Please turn every line of the items below into a JSON list of strings, with one string per line and blank lines left out.

- Stored entries

-.-.-

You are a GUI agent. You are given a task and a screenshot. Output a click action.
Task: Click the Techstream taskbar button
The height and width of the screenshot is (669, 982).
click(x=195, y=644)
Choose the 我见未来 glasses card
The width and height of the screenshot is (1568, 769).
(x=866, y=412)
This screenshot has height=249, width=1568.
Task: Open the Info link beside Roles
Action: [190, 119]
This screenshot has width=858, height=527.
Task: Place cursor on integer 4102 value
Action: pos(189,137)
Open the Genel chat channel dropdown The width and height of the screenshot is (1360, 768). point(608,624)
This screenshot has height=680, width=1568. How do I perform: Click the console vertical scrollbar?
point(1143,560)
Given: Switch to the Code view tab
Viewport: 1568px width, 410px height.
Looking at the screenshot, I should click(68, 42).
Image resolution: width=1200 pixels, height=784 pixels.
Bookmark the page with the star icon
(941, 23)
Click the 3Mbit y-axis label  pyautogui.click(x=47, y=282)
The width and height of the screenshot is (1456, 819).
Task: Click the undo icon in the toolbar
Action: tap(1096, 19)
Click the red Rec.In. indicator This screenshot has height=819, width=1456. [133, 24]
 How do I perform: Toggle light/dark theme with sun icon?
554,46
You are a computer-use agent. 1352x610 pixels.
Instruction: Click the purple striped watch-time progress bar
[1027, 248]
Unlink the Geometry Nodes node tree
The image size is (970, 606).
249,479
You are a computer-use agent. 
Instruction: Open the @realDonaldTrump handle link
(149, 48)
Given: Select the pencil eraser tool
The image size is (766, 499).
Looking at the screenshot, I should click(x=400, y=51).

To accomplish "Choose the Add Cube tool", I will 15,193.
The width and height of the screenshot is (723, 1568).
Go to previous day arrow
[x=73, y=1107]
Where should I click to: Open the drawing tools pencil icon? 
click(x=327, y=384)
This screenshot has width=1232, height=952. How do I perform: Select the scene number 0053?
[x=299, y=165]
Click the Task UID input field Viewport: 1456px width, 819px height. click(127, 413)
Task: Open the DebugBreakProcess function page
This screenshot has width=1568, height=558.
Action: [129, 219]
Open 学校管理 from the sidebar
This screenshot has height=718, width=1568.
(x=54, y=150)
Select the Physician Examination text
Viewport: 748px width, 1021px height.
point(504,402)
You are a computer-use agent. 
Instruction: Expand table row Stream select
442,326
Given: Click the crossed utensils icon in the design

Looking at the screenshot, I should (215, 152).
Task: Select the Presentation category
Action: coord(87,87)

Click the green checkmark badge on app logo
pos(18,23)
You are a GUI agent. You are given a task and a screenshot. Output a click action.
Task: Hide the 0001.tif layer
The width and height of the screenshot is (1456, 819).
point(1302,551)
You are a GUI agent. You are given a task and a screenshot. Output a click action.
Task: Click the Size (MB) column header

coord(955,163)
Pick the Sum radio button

-.-.-

- Response to this exercise
[
  "You are a GUI agent. You are given a task and a screenshot. Output a click action.",
  "Task: Click the Techstream taskbar button",
  "The height and width of the screenshot is (669, 982).",
  "click(x=195, y=644)",
  "Choose the 我见未来 glasses card",
  "The width and height of the screenshot is (1568, 769).",
  "(x=866, y=412)",
  "This screenshot has height=249, width=1568.",
  "Task: Open the Info link beside Roles",
  "Action: [190, 119]",
  "This screenshot has width=858, height=527.",
  "Task: Place cursor on integer 4102 value",
  "Action: pos(189,137)",
  "Open the Genel chat channel dropdown The width and height of the screenshot is (1360, 768). point(608,624)",
  "This screenshot has height=680, width=1568. How do I perform: Click the console vertical scrollbar?",
  "point(1143,560)",
  "Given: Switch to the Code view tab",
  "Viewport: 1568px width, 410px height.",
  "Looking at the screenshot, I should click(68, 42).",
  "Image resolution: width=1200 pixels, height=784 pixels.",
  "Bookmark the page with the star icon",
  "(941, 23)",
  "Click the 3Mbit y-axis label  pyautogui.click(x=47, y=282)",
  "The width and height of the screenshot is (1456, 819).",
  "Task: Click the undo icon in the toolbar",
  "Action: tap(1096, 19)",
  "Click the red Rec.In. indicator This screenshot has height=819, width=1456. [133, 24]",
  " How do I perform: Toggle light/dark theme with sun icon?",
  "554,46",
  "You are a computer-use agent. 1352x610 pixels.",
  "Instruction: Click the purple striped watch-time progress bar",
  "[1027, 248]",
  "Unlink the Geometry Nodes node tree",
  "The image size is (970, 606).",
  "249,479",
  "You are a computer-use agent. ",
  "Instruction: Open the @realDonaldTrump handle link",
  "(149, 48)",
  "Given: Select the pencil eraser tool",
  "The image size is (766, 499).",
  "Looking at the screenshot, I should click(x=400, y=51).",
  "To accomplish \"Choose the Add Cube tool\", I will 15,193.",
  "The width and height of the screenshot is (723, 1568).",
  "Go to previous day arrow",
  "[x=73, y=1107]",
  "Where should I click to: Open the drawing tools pencil icon? ",
  "click(x=327, y=384)",
  "This screenshot has width=1232, height=952. How do I perform: Select the scene number 0053?",
  "[x=299, y=165]",
  "Click the Task UID input field Viewport: 1456px width, 819px height. click(127, 413)",
  "Task: Open the DebugBreakProcess function page",
  "This screenshot has width=1568, height=558.",
  "Action: [129, 219]",
  "Open 学校管理 from the sidebar",
  "This screenshot has height=718, width=1568.",
  "(x=54, y=150)",
  "Select the Physician Examination text",
  "Viewport: 748px width, 1021px height.",
  "point(504,402)",
  "You are a computer-use agent. ",
  "Instruction: Expand table row Stream select",
  "442,326",
  "Given: Click the crossed utensils icon in the design",
  "Looking at the screenshot, I should (215, 152).",
  "Task: Select the Presentation category",
  "Action: coord(87,87)",
  "Click the green checkmark badge on app logo",
  "pos(18,23)",
  "You are a GUI agent. You are given a task and a screenshot. Output a click action.",
  "Task: Hide the 0001.tif layer",
  "The width and height of the screenshot is (1456, 819).",
  "point(1302,551)",
  "You are a GUI agent. You are given a task and a screenshot. Output a click action.",
  "Task: Click the Size (MB) column header",
  "coord(955,163)",
  "Pick the Sum radio button"
]